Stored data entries
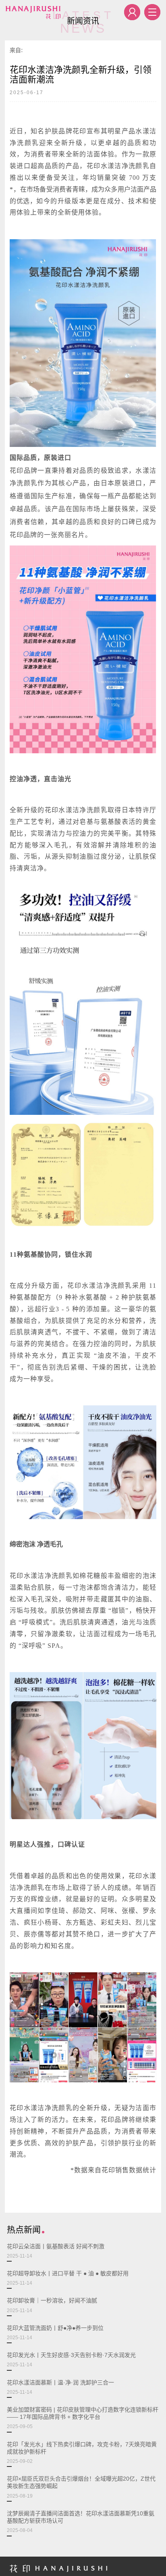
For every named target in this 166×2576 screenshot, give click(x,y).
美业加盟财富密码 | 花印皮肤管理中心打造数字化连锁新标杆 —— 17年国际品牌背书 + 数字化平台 (82, 2417)
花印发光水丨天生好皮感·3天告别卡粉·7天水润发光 (71, 2359)
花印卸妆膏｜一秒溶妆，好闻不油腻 (52, 2305)
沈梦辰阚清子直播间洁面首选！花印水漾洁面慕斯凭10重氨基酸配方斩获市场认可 (80, 2521)
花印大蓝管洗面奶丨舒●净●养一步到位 (55, 2332)
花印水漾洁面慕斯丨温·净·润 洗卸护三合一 (60, 2387)
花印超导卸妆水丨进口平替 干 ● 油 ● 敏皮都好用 (68, 2278)
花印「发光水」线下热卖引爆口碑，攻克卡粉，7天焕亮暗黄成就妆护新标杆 (82, 2452)
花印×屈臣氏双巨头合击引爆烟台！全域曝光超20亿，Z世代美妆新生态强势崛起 (81, 2486)
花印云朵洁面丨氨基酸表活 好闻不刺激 (55, 2251)
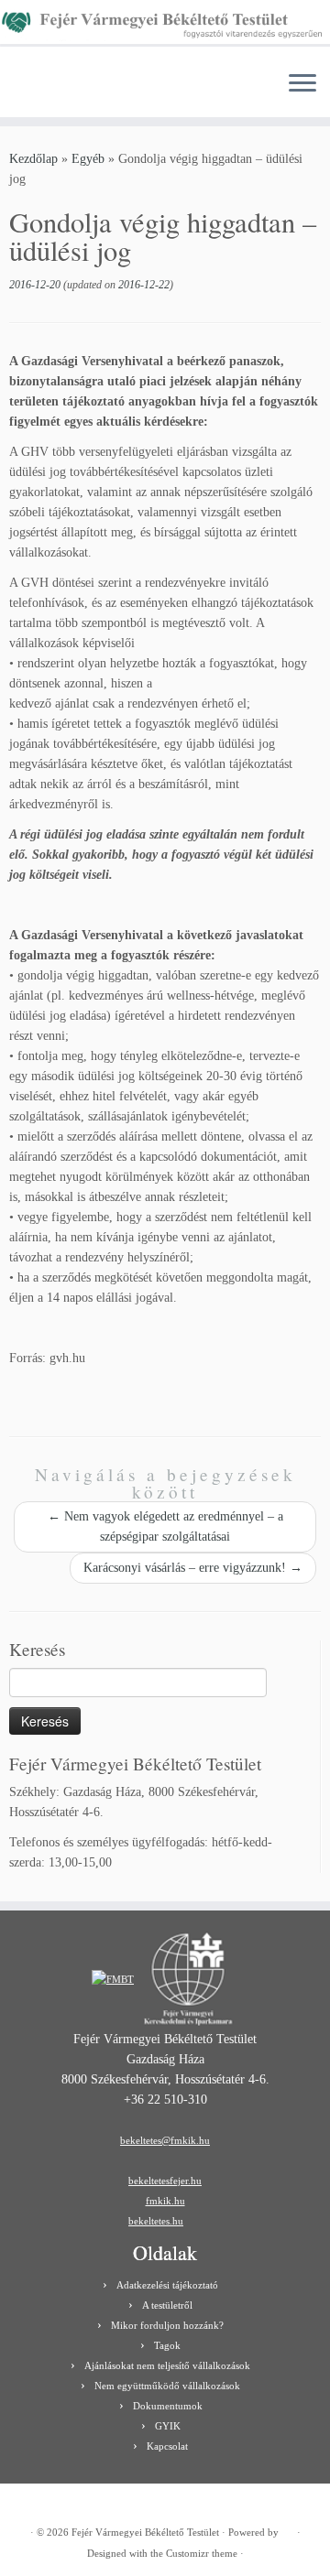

» **WORK REQUEST**
The records above should be written out in full and unchanged, except that pictures are dropped.

» **EXERCISE RESULT**
For every named target in this 166×2576 screenshot, give click(x,y).
美业加盟财富密码 | 花印皮肤管理中心打造数字化连锁新标杆 —— 17年国际品牌背书 + 数字化平台 (82, 2417)
花印发光水丨天生好皮感·3天告别卡粉·7天水润发光 (71, 2359)
花印卸妆膏｜一秒溶妆，好闻不油腻 (52, 2305)
沈梦辰阚清子直播间洁面首选！花印水漾洁面慕斯凭10重氨基酸配方斩获市场认可 (80, 2521)
花印大蓝管洗面奶丨舒●净●养一步到位 (55, 2332)
花印水漾洁面慕斯丨温·净·润 洗卸护三合一 (60, 2387)
花印超导卸妆水丨进口平替 干 ● 油 ● 敏皮都好用 (68, 2278)
花印「发光水」线下热卖引爆口碑，攻克卡粉，7天焕亮暗黄成就妆护新标杆 (82, 2452)
花印×屈臣氏双巨头合击引爆烟台！全域曝光超20亿，Z世代美妆新生态强势崛起 (81, 2486)
花印云朵洁面丨氨基酸表活 好闻不刺激 (55, 2251)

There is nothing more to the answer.